These conflicts tend to be based on three simple beliefs. First, God is wrathful and wants to sweep the disobedient into destruction. Second, I am God’s true servant who alone understands His will for both you and me. Third, better you suffer my wrath than God’s in order to purge your soul of that which is unclean so you might be saved. As might be seen from their generalized simplicity, these beliefs might be held by those of disparate belief systems. A Muslim, a Christian, a Hindu or any number of other sects and faiths might easily accept these principles and use them as justification for conflict with other faiths.
Perhaps we do not realize when we engage in this behavior that we actually portray God as very weak and unable to accomplish His will on Earth unless His followers engage in open warfare on His behalf. However, irrespective of the writings of other faiths, God is not characterize thus in the New Testament of the Bible. It is in submission and surrender of His people that allows God’s will to prevail for the Christian. While those who believe they are the instruments of God’s wrath on Earth may see this as weakness, it is the way of Christ.[iii] Those who rely on assertion of will, conflict, political power or any aggressive means to accomplish supposed reformation of others can never muster the force that Christ might have mustered.[iv] Yet, even though the opposition Jesus faced resulted in His death, He declined to summon the forces at His disposal, preferring to demonstrate His power through submission rather than laying low His opponents.
Jesus knew that only the spirit of forgiveness and grace could overcome the evil in the world. Reform that originates in anything else is really only oppression and persecution. Some justify this behavior by stating they must “Cry aloud and spare not.”[v] They overlook that this was God’s instruction to the prophet Isaiah and not to them. They also overlook that the statement was made in the context of calling God’s people to be merciful and compassionate not judgmental and condemnatory. Perhaps we would do well to give more credence to the life of Jesus than to the words of a prophet in this instance anyway. Jesus’ life was all about grace rather than condemnation.[vi]

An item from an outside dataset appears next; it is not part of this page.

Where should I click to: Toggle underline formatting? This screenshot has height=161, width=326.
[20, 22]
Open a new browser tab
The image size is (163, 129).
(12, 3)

Sadly, when we start to see ourselves as God’s voice on Earth and set standards for ourselves and others, we tend to see our interpretations as rules that must be obeyed at pain of loss of salvation. Jesus expressed concern about these rules based on our perspectives becoming onerous burdens for ourselves and others.[vii] He wanted us to bear a lighter burden than this.[viii]
Paul also expanded on these burdensome regulations that originate with men rather than God in his letter to the Colossian church.[ix] Here and in Romans he related it directly to things touched and tasted.[x] Of course, through the centuries, apologists have added many interpretive glosses to these words, avowing that they cannot be understood in their simplicity but must instead be seen through many paragraphs of cultural applications which are speculative at best.

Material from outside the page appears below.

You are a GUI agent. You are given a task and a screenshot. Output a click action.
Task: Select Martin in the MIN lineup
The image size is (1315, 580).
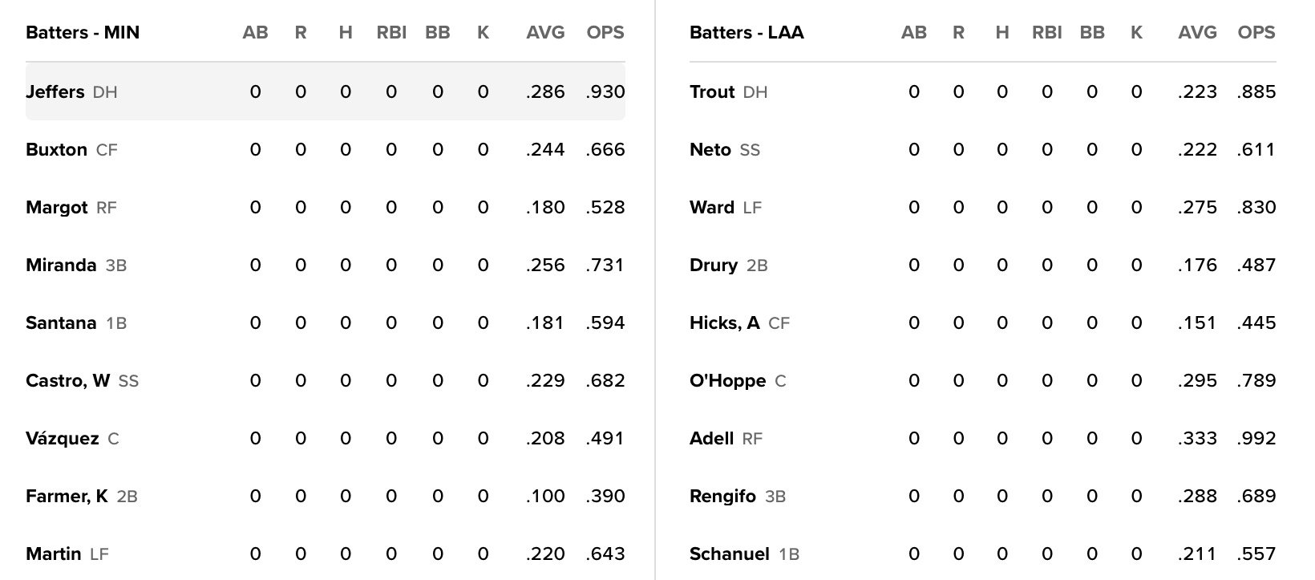tap(53, 554)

Perhaps an egregious example of this sort of apologetic manipulation can be found in the efforts that some make to support the idea that a modern vegetarian diet is biblical. They overlook that Jesus was not vegetarian; some even going so far as to assert that He would be if He were with us, today. How they can make such a statement with a straight face is beyond me.
Sometimes as justification for a vegetarian lifestyle these individuals will point out that the diet given to mankind at Creation was strictly vegan.[xi] Some even go so far as to claim that since fungi were not mentioned in this account, mushrooms cannot be consumed, much to the chagrin of all those who bring delicious mushroom soup based casseroles to church potluck. However, while some will push for these extreme diets and even insinuate that our salvation is dependent on what we eat or drink, they overlook that per the Bible, mankind did not wear clothing until the fall into sin. Strangely, they do not advocate for a return to biblical nudity like we had in the beginning as they do for the veganism they feel is so important.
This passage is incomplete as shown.